鎌倉の、いつも見ている風景のなかに隠れている
段差解消への努力が評価されている

鎌倉バリアフリー研究会主催、鎌倉市後援で2021年12月25日から3ヶ月間にわたり、第17回鎌倉バリアフリーシンポジウムを行いました。鎌倉市民不断の努力成果を「段差解消」をテーマに好事例30点の写真展です。コロナ感染防止を配慮し昨年に引き続きオンライン写真展でした。

前回同様、この中からあなたが良いと思う写真6点を投票して頂き、会終了後集計して写真毎の投票数と上位3位をここにご報告します。写真投票は総数191票で、過半数が駅前通りと寺社山門に集中しました(図1)。

写真投票結果

1位は昨年も掲示した江ノ電長谷駅の横断しやすい踏切でした(図2)。水平完備の踏切で車いすが安心して渡れる横断危険性を改善した事例が一番高く評価されました。


2位は鎌倉宮の拝殿参拝用スロープ迂回路でした(図3)。誰でも参拝できるように石段(図3の○)とは別に車いす用にもう一つ選択ができるようにした事例が評価されました。

3位はJR鎌倉駅西口の段差解消と点字ブロック設置(図4)が、4位は鶴岡八幡宮正面入口の段差解消が、5位は円覚寺入口の段差解消が、6位は小町通の電柱なき平坦な通路が評価されました。

我が国では、鎌倉宮のように昔から参拝客が絶えない地域に密着した寺院は氏子・檀家に階段で参拝できない人がおりその人達を配慮することが当たり前であったし、現在も古刹であることよりそのような配慮が優先される事例が法隆寺山門(図5)や成田山新勝寺(図6)などにも多くみられます。

また掲載したすべての写真に万遍なく投票がありました。

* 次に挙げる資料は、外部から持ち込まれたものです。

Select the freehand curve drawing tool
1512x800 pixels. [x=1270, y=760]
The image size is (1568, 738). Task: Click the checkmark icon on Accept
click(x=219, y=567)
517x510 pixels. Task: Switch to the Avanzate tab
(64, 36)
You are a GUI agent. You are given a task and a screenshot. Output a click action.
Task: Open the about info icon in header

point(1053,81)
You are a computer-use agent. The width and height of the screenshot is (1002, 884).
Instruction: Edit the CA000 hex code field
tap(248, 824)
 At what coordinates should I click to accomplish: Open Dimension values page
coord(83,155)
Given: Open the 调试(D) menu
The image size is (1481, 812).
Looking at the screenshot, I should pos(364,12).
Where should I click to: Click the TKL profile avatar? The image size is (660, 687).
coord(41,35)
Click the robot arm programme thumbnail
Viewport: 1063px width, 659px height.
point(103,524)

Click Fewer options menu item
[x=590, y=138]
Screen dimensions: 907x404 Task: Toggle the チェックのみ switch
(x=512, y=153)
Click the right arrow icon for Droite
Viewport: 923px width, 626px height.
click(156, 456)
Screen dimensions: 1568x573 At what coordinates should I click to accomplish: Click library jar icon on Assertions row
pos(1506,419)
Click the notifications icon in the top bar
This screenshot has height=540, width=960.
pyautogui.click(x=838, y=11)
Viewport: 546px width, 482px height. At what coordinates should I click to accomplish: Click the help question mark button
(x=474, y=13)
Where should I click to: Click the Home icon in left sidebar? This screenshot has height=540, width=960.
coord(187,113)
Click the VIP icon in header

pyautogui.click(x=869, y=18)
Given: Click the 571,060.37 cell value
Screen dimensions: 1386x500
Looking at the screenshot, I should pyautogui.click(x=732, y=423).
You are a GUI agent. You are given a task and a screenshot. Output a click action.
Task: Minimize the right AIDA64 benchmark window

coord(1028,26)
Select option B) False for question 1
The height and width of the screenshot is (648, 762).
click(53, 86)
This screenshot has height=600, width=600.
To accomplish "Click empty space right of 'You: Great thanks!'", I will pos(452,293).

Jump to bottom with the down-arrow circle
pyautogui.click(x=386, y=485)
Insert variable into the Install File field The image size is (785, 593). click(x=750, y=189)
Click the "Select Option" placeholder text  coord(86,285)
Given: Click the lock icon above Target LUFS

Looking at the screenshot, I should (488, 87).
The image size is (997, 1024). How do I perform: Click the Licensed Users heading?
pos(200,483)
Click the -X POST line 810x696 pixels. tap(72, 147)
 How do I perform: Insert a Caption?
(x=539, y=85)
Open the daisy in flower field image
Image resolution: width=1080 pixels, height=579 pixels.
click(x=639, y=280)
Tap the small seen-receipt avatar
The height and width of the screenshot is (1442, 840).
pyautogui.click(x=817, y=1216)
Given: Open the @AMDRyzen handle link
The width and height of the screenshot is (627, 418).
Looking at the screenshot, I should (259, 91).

ここから注目できることは投票がひろく分かれていて、車いす利用者などが実際に困難に直面する段差や凹凸などの解消への努力に関心が集まっていることです。

つまり、写真展に参加して投票された方々は住宅地などいつも見ている風景のなかに隠れている段差解消への努力を評価しているのだろうと思います。それは有名な寺社仏閣であっても、またそうではないありふれた街場の取り組みであっても平らな通路は一般人が既に共有した重要な生活の知恵なのだと思います。

鎌倉バリアフリー研究会は、これからも街場のありふれた取り組みを大事にしながら、観光地としても生活の場としても行き来しやすい鎌倉の街づくりに皆さんと力を合わせて励んで行きます。これからもよろしくご協力をお願いします。

第18回鎌倉バリアフリーシンポジウムは、今回の「段差解消」に引き続き、当研究会の3大テーマ:(1)段差解消、(2)案内標識、(3)公共トイレの2つ目である「案内標識」を議論します。皆さんからご提言・こんな面白い事例があるよという情報提供、或いは改善して欲しい事例を示して頂ければ幸いです。

尚、第17回シンポジウム写真展で小町通りを紹介した写真は2004年7月時点の撮影ですが、18年後の現在、すでにより良い改善がなされている旨のご指摘を参加者から受けました。写真展ではマンホールなど路面の構造物が段差なく整備されている良好事例として示したのですが、ご指摘は電柱の地下化でさらなる改善がなされた日進月歩の好事例かと思います。投票行動に影響を及ぼす観点から、今回のご報告では、期間中の写真差し替えは控えることといたしました。貴重なご意見を賜りありがとうございました。